Enquête sur Dany Fortin: Justin Trudeau savait depuis «plusieurs semaines»

Le premier ministre Justin Trudeau et le major général Dany Fortin
Photo: Sean Kilpatrick La Presse canadienne Le premier ministre Justin Trudeau et le major général Dany Fortin

Le premier ministre Justin Trudeau admet avoir été mis au courant il y a « plusieurs semaines » que le major général Dany Fortin était visé par une enquête.

Le responsable de la distribution des vaccins contre la COVID-19 au pays a quitté son poste vendredi soir en attendant les résultats d’une enquête militaire le visant. M. Trudeau s’exprimait publiquement là-dessus pour la première fois mardi midi, lors d’une conférence de presse.

Le premier ministre dit avoir été informé par le leadership militaire qu’un processus était en cours afin de faire la lumière sur des allégations à l’endroit du major général. C’est le Service national des enquêtes des Forces canadiennes (SNEFC) qui a pris l’affaire sous son aile.

« Quand ils font ça, ils jugent des fois que c’est approprié d’informer mon bureau et j’ai été informé il y a plusieurs semaines. Mais évidemment, parce que c’est un processus qui se déroule de façon indépendante, je n’ai pas reçu beaucoup de détails, ce qui est tout à fait approprié », a-t-il dit.

La Presse canadienne a confirmé par l’intermédiaire d’une source que l’affaire portait sur une allégation d’inconduite sexuelle.

CTV a rapporté dimanche que M. Fortin faisait l’objet d’une enquête parce qu’il se serait « exposé » devant une femme en 1989, alors qu’il était élève-officier au Collège militaire royal de Saint-Jean. Son avocat a indiqué au même réseau que son client « niait catégoriquement » tout acte répréhensible.

Toujours selon CTV, l’allégation remonte à il y a environ deux mois.

Mardi, les journalistes ont bombardé M. Trudeau de questions.

Qu’est-ce qui s’est passé entre le moment où il a été informé d’une enquête et son départ subit vendredi dernier ? Pourquoi avoir attendu des semaines avant d’agir ? Pourquoi le leadership militaire ne divulgue-t-il pas plus de détails sur la nature de l’allégation ?

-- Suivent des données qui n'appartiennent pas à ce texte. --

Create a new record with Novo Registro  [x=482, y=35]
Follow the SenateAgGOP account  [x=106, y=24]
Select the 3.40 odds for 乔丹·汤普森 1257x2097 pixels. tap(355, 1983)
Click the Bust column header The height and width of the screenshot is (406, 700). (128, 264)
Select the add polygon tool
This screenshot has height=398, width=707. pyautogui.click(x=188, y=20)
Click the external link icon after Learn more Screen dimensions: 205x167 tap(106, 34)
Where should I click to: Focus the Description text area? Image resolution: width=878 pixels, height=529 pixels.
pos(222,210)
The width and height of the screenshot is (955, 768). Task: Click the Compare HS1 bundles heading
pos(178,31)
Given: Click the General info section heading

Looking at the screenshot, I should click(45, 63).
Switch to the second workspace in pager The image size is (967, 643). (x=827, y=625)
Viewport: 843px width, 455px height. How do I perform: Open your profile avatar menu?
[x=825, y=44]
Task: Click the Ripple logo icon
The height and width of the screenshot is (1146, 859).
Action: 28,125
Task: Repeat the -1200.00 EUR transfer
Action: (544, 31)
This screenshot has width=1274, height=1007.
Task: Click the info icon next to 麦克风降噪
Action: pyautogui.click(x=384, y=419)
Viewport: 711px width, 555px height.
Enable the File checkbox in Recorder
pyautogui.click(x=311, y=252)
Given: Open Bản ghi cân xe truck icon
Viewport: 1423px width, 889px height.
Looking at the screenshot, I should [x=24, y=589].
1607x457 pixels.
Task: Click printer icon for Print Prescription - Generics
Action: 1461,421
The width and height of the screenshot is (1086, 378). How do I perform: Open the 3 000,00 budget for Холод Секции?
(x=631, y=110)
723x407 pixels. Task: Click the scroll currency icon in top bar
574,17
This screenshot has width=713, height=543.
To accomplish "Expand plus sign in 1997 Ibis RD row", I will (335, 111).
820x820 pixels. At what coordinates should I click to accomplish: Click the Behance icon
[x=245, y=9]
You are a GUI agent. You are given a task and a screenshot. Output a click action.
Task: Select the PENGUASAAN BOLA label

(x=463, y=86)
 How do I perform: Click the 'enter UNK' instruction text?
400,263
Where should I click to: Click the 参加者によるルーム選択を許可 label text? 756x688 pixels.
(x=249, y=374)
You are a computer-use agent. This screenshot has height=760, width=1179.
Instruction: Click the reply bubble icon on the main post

« Je comprends entièrement ces questions […] et je peux partager évidemment que c’est une situation qu’on ne voudrait pas être en train de vivre maintenant, au milieu de ce moment particulièrement important », a-t-il dit, en dirigeant les questions à la Défense nationale.

Le retrait du major général Fortin, qui était le visage de la distribution des vaccins au pays, arrive alors que les Forces armées canadiennes sont plongées dans une crise sans précédent. Pas moins d’une demi-douzaine de hauts gradés de l’armée sont sous enquête pour inconduite sexuelle.

En même temps, le gouvernement est critiqué pour ne pas avoir mis en place les recommandations d’un rapport accablant datant de 2015 sur les inconduites sexuelles dans l’armée. On y conseillait, entre autres, de mettre sur pied une entité indépendante pour traiter les plaintes.

M. Trudeau dit vouloir que chaque enquête, prise en charge par le SNEFC, soit « complète, rigoureuse et juste » et que les souhaits des victimes alléguées soient respectés.

« Depuis très longtemps, les Forces armées ont des capacités de faire des enquêtes. […] On a vu en même temps que par rapport aux plaintes d’agressions sexuelles, par rapport aux plaintes de harcèlement, ils n’ont pas toujours été très bons là-dedans », a laissé tomber le premier ministre.

C’est pour ça, dit-il, que son gouvernement a commandé un autre rapport pour faire le point sur les inconduites sexuelles dans l’armée et travaille à mettre en place de meilleurs processus de plaintes.

« Depuis trop longtemps, trop de femmes et d’hommes ne se sentent pas appuyés pour venir partager leurs histoires pour porter plainte contre des agressions et des gestes inacceptables et ça, ça doit changer », a soutenu M. Trudeau.

L’Agence de la santé publique du Canada a annoncé lundi soir que la brigadière-générale Krista Brodie assumera la fonction de vice-présidente de la logistique et des opérations relatives aux vaccins.

La ministre de la Santé, Patty Hajdu, s’est dite confiante que la distribution des doses tant attendues se déroulera dans les délais prévus malgré la transition en cours. Le Canada reçoit cette semaine sa plus grande livraison de vaccins contre la COVID-19 jusqu’à présent, soit 4,5 millions de doses.